PDP-10 Archive: info/cache.info from mit_emacs_170_teco

Trailing-Edge - PDP-10 Archives - mit_emacs_170_teco_1220 - info/cache.info
There are no other files named cache.info in the archive.
****Put into INFO format, into DIR****

    The EMACS CACHE library is designed to speed function
calling, especially for the case where several libraries are
loaded.  This library was designed by John Pershing and Eugene
Ciccarelli, written by the former, and now maintained by the
latter (ECC at MIT-MC).

    The use of CACHE is described in the documentation for
& Setup CACHE Library and the variables' documentation.  Do
	M-X Describe& Setup CACHE Library
and	M-X Edit OptionsCACHE
for details.  This info will briefly discuss some of the
performance aspects.

    While it would be a very interesting project, I have never
actually made any careful measurements of CACHE's effectiveness.
The measurements in the following are very rough, made in only
one particular environment and on one system (libraries EMACS,
TWENEX, WORDAB, IVORY, and CACHE loaded;  running on MIT-OZ).

    The basic statement is:  CACHE will most help the case of
frequent function calls by name where you have several libraries
loaded.  The more libraries loaded, the slower is normal
EMACS by-name function calling;  with CACHE, the time to call a
function by name is independent of the number of loaded
libraries.  (In fact, it seems that even with no extra libraries
loaded, having the CACHE can speed things up a little, though
this effect isn't really worth much.)

    CACHE's effect on paging performance is the most interesting
and difficult question -- it may well depend a lot on the
circumstances of your environment and system.

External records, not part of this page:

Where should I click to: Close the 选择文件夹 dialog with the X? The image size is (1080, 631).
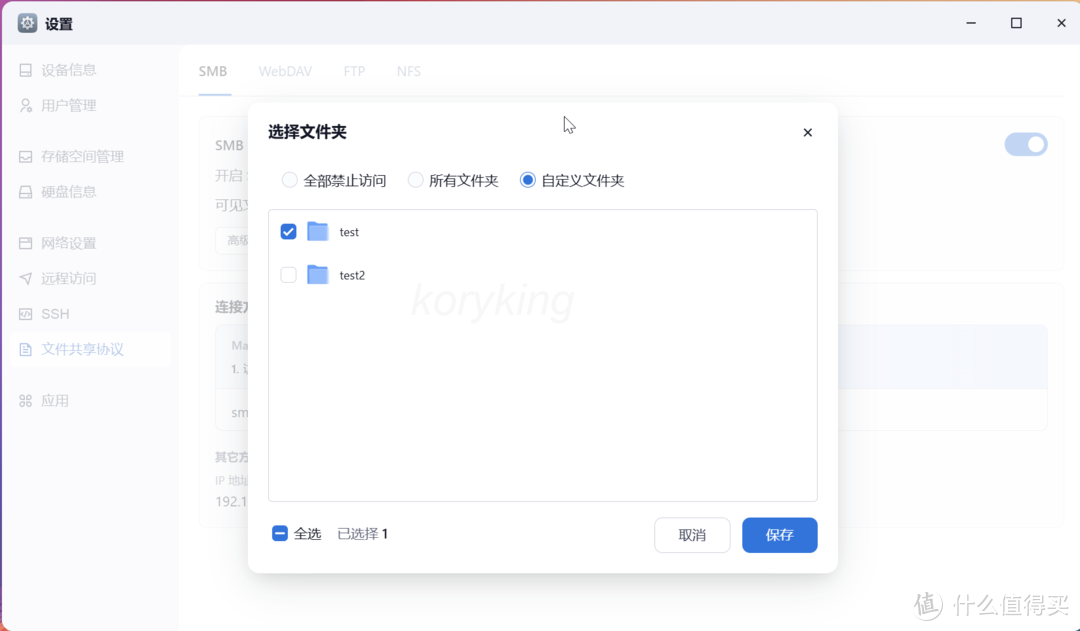807,132
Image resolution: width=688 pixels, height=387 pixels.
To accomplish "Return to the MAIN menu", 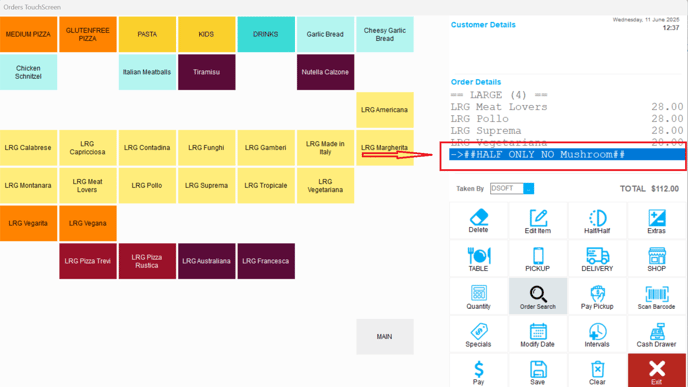I will (384, 337).
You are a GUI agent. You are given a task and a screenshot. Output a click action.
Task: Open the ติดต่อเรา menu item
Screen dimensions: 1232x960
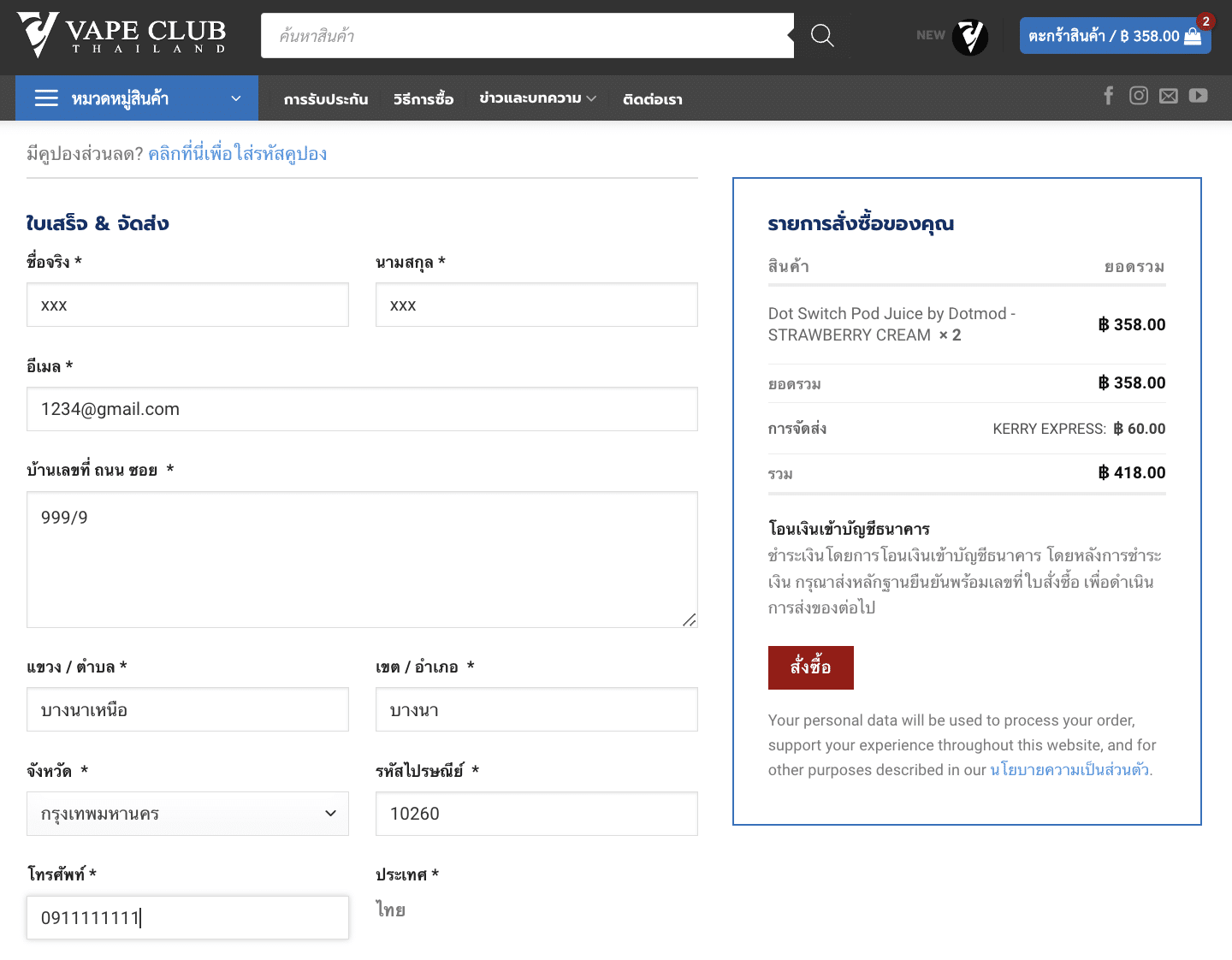(x=652, y=98)
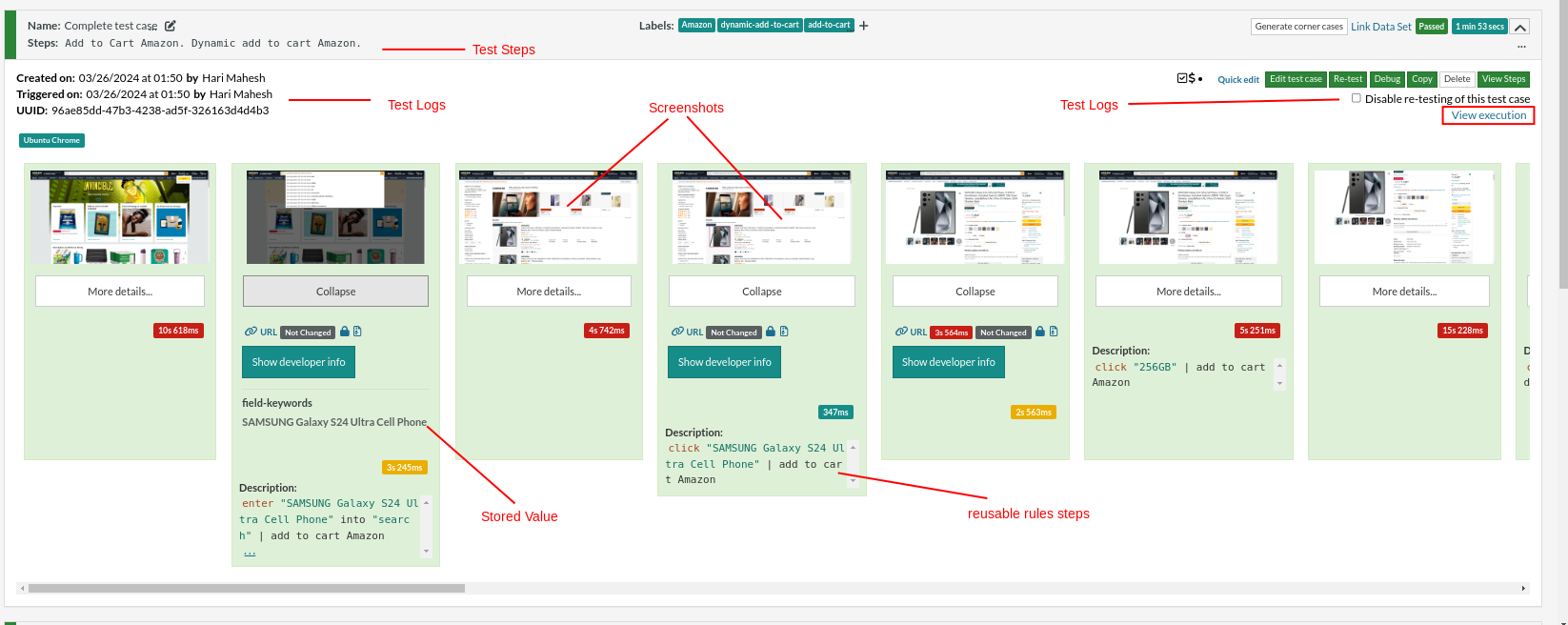Image resolution: width=1568 pixels, height=625 pixels.
Task: Click the document icon in the fourth step card
Action: 784,332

    Some particulars that may help you understand CACHE a bit
better:

    Function calling in EMACS can happen in one of three ways:
The fundamental method is to directly run a teco program object
(a string) that is in a directly-accessible register.  This
spends negligible time in the function call.  However, the number
of registers is pretty small compared to the number of functions
we want to address, the naming of registers is very restrictive,
and registers don't lend themselves to modularity and sharing
functions between users.  They therefore are used as temporaries
within a single function (to hold programs or other objects that
are going to be used a lot in a loop, for instance) and to hold
EMACS's most basic functions.

    EMACS has a slightly higher-level object naming mechanism, a
sorted, binary-searched symbol table (variables).  Variables are
an extension to registers -- nicer naming (full names instead of
just a letter or number) and an indefinite number of them -- but
they still have trouble with modularity and sharing.

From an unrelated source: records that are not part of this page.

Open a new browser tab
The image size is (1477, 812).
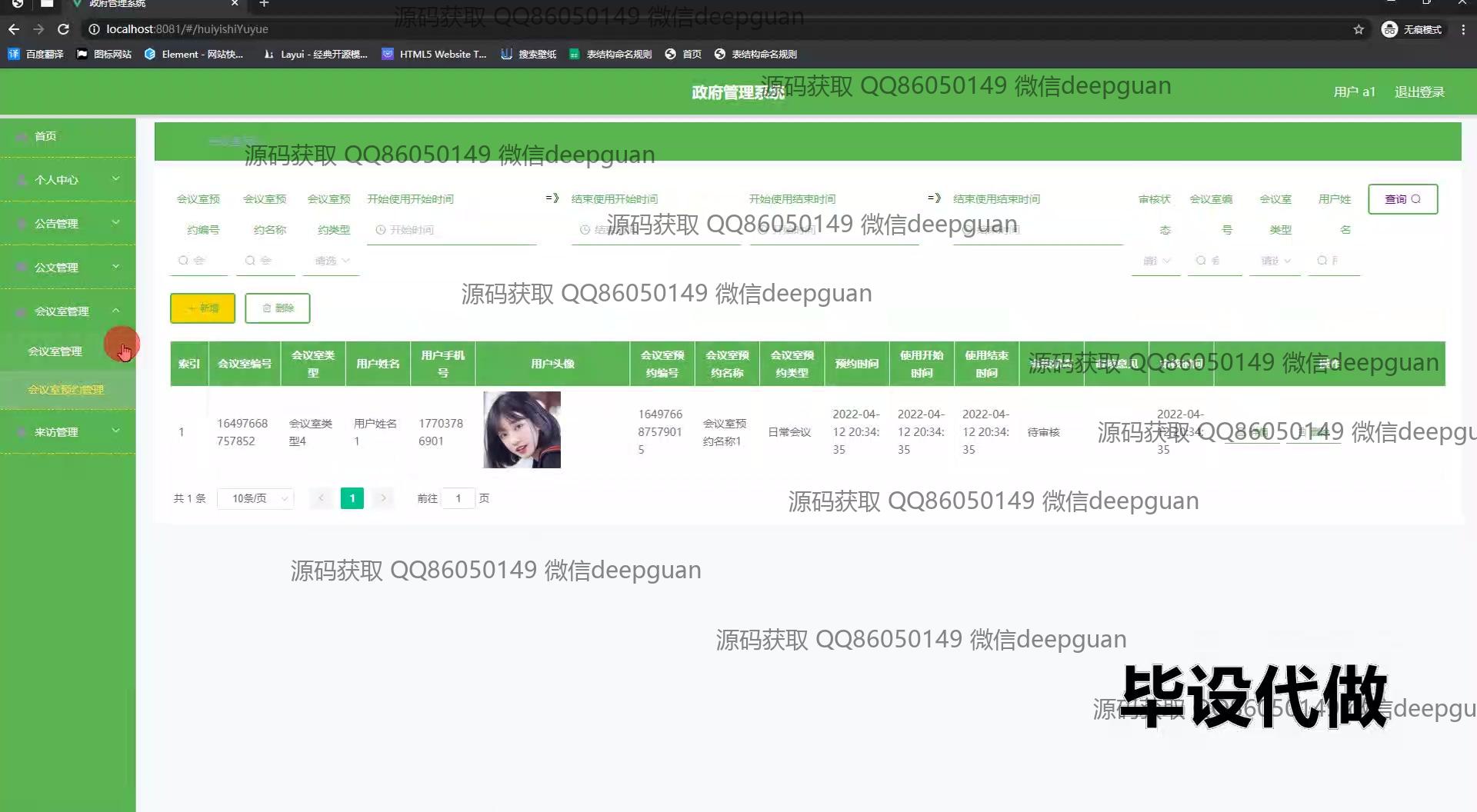coord(264,4)
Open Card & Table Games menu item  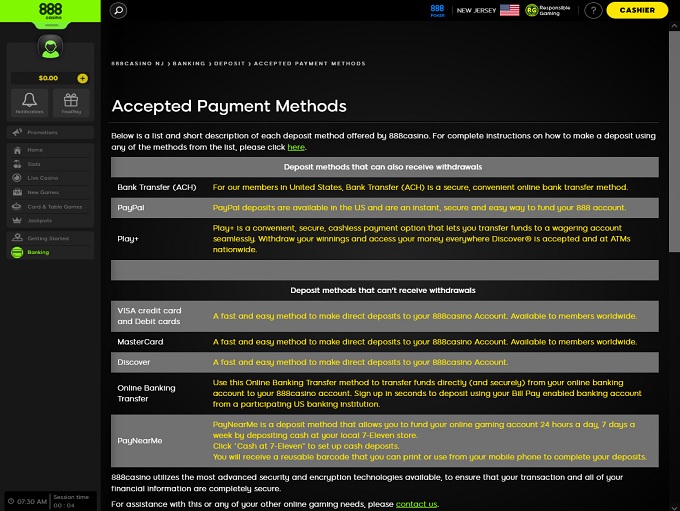click(54, 207)
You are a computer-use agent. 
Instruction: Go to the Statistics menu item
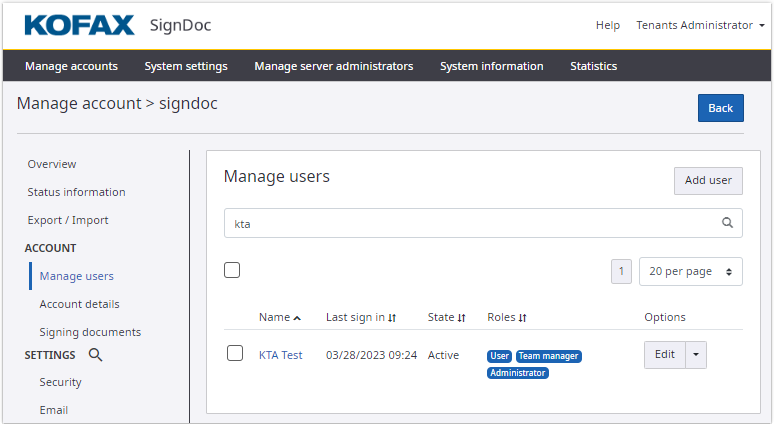tap(593, 66)
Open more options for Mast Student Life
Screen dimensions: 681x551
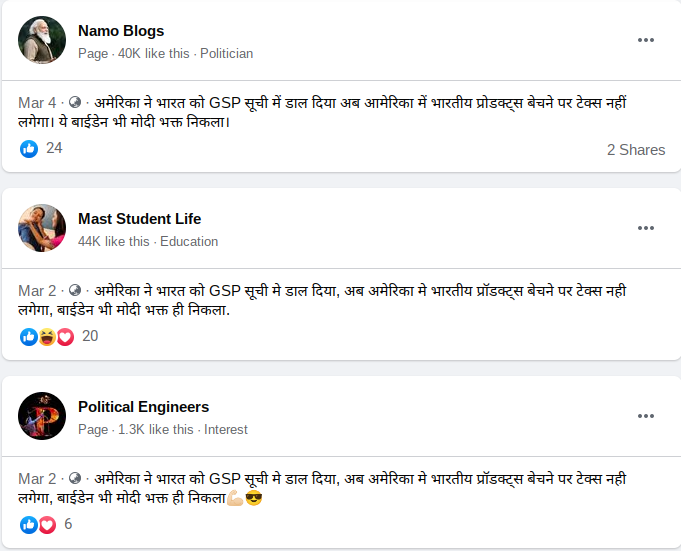click(646, 228)
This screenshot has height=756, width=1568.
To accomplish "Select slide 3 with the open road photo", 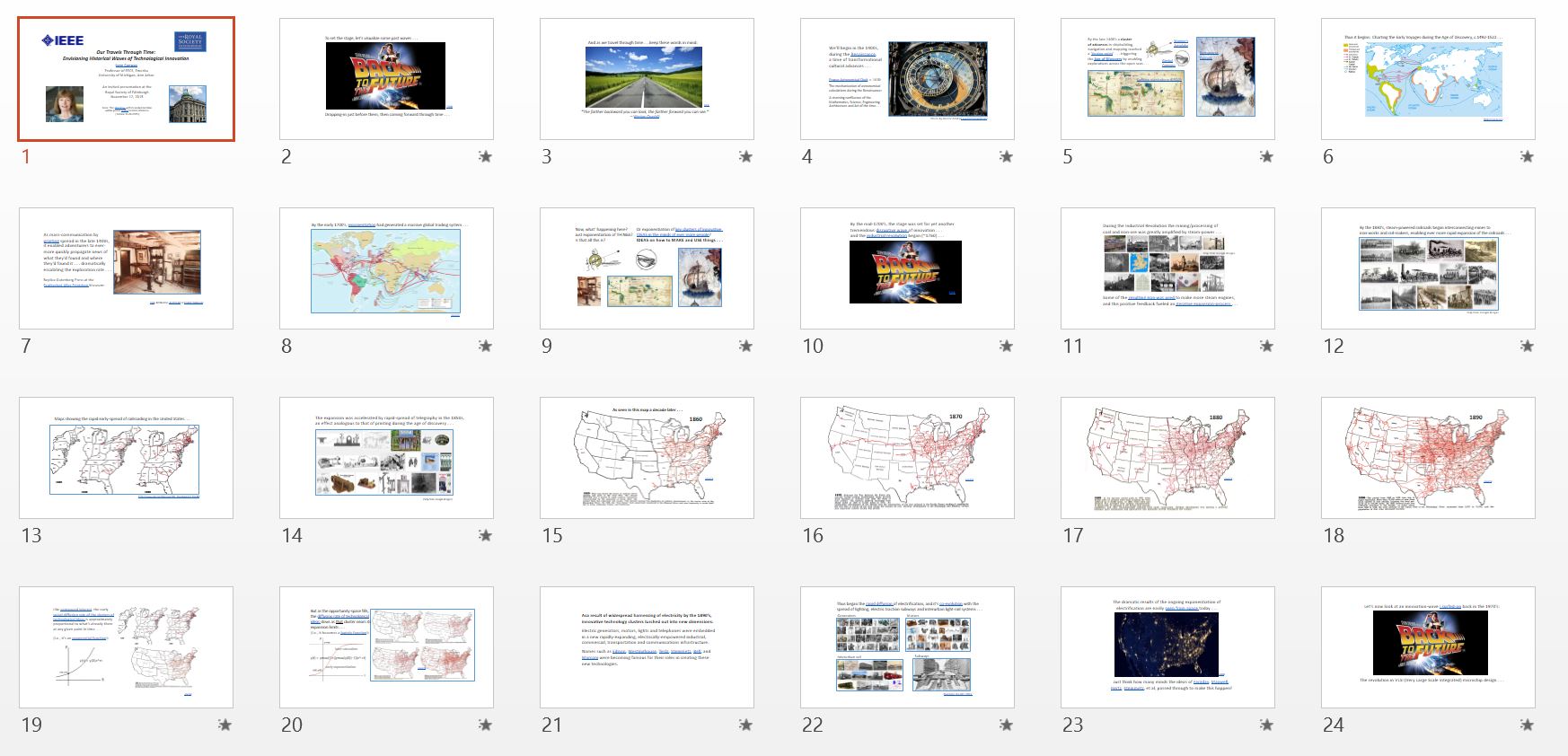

    The third level of EMACS function calling builds on the
other two mechanisms to provide a more structured name space:
libraries of objects.  Each loaded library generally has three
parts:  a name-lookup function, a symbol table that function
uses, and the string objects (typically teco programs and their
documentation strings) to be named.

    M.M is (i.e. "register .M holds") the standard EMACS
name-lookup function that takes a name as a string argument,
and returns the named object, generally a program string.  This
string can then be run directly just as if it were in a register.
Say that M.M is looking for the object named "Something", e.g.
you have just done Meta-X Something.

    M.M first checks the standard variable symbol table, for an
"MM-variable", one whose name is "MM Something".  MM-variables
are used for several purposes (e.g. patching, replacing
functions, and a cheap sort of cache), and in particular the MM
symbol table (unlike the others discussed) changes its contents;
this turns out to give CACHE some grief and limit its
effectiveness.

    Next, if no MM-variable, M.M tries each loaded library,
calling each library's name-lookup subroutine in turn.  The first
one (i.e. the most-recently loaded one with a match) that has the
name, "Something", in its symbol table, returns its named string.

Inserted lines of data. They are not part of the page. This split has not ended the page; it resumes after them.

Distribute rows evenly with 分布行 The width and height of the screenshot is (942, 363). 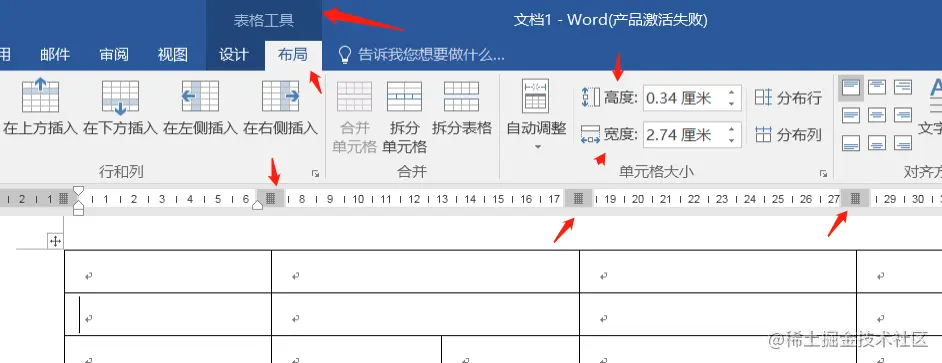click(x=788, y=97)
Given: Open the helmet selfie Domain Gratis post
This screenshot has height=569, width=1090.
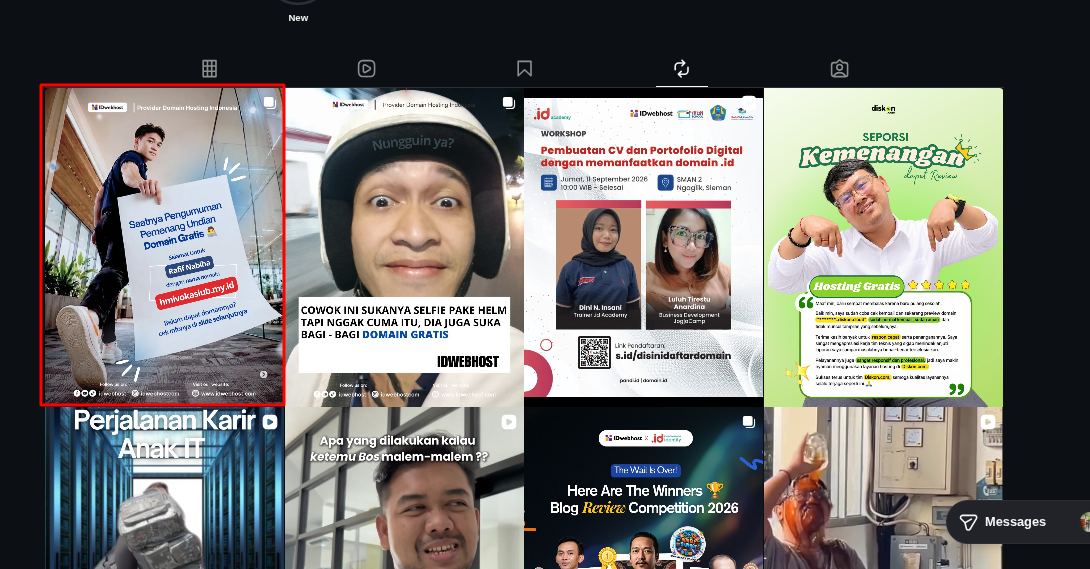Looking at the screenshot, I should point(404,247).
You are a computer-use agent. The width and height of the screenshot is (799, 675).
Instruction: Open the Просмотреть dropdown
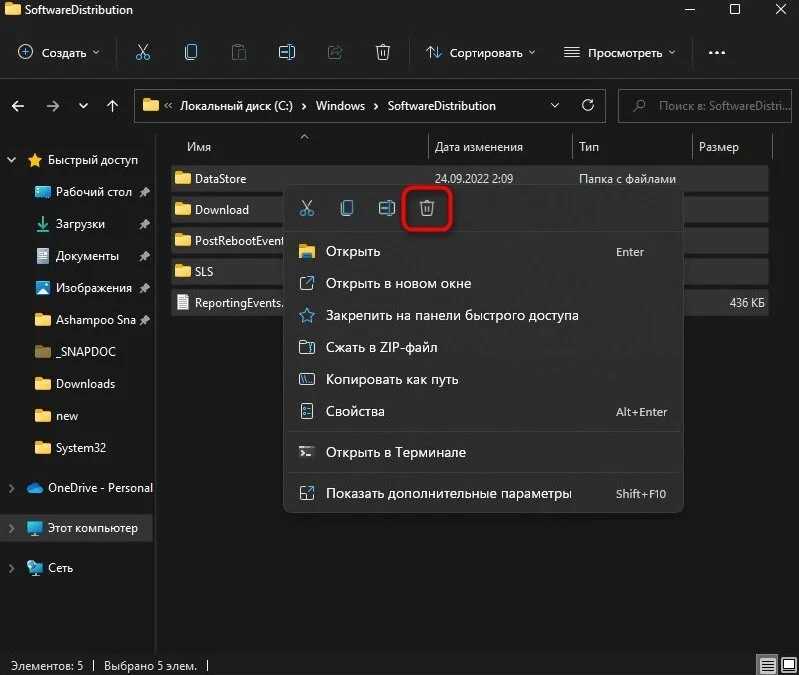pos(620,52)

    As an approximate measure, on OZ, each symbol table lookup in
this search takes about 2.1 milliseconds.  If there are 4
libraries loaded, a name-lookup that finds its object in the
EMACS basic library (the last, 4th, checked) will check 5 symbol
tables (4 libraries, plus variable table), and take about
5 * 2.1 = 11 milliseconds.

    The CACHE library replaces the standard M.M lookup function
with its own version that checks a CACHE (another symbol table)
right after the MM-variable check, before checking any libraries.
(Because of the changeable nature of the variable symbol table,
it can't avoid the MM-variable check, unfortunately.)  Whenever
the cache lookup fails, and one of the libraries provides the
object, that object is added to the cache symbol table.

    Thus, if an object is in the cache (but not in an
MM-variable), lookup takes two symbol table checks.  If an object
is not in the cache, is found in the nth library searched, and
has to be put into the cache, lookup takes n+2 symbol table
checks plus some overhead (say about 3ms on OZ) to add the entry
to the cache.  Continuing the previous example, with 4 loaded
libraries, plus an additional one now (CACHE) for a total of 5
libraries, the first lookup takes about 7 * 2.1 + 3 = 18 ms.

    Note that the cache is cleared at various times, e.g. when a
library is loaded or unloaded.  Also, it is "swept" periodically
-- entries not used much are eliminated -- in order to keep the
size of the cache small, for better paging performance and
shorter cache table lookups.